Segment Start: Exercise materials

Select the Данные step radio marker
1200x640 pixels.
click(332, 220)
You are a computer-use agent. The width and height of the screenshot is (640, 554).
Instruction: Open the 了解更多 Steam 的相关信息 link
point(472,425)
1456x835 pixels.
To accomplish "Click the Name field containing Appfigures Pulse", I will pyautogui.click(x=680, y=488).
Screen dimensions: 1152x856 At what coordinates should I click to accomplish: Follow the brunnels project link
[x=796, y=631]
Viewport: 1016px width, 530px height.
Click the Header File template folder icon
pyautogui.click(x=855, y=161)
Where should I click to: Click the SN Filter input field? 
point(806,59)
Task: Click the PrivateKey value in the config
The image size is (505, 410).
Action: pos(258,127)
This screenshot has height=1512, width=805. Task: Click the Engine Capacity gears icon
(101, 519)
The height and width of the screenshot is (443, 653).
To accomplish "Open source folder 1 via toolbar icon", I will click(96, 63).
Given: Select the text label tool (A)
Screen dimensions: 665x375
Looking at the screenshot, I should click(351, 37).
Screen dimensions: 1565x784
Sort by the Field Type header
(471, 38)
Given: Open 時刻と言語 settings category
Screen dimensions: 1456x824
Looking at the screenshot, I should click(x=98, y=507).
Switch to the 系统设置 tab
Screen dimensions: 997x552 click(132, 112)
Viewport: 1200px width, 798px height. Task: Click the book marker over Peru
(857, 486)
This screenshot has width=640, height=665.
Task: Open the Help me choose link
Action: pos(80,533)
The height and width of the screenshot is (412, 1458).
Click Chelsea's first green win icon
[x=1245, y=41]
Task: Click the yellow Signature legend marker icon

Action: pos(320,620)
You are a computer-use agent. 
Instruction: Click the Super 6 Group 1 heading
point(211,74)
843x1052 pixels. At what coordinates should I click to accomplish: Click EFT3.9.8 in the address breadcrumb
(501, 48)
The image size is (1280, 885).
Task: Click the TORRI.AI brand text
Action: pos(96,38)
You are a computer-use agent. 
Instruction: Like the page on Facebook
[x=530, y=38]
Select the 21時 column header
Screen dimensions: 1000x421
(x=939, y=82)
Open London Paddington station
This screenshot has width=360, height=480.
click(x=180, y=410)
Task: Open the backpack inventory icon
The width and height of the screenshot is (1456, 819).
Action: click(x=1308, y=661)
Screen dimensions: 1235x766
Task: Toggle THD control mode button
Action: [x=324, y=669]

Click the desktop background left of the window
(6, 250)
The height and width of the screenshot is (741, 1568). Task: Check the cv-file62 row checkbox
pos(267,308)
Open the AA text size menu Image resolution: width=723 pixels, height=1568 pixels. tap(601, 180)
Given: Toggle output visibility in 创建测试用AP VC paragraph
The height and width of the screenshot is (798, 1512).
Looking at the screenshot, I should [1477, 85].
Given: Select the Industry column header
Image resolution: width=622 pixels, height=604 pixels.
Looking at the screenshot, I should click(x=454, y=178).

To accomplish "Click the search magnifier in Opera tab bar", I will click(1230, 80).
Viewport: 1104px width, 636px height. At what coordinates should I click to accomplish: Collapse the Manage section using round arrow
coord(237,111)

Segment End: Exercise materials

### Exercise requirements
Reply with the count alone: how many lines of the records contain the string "Select"?

### Response to this exercise
4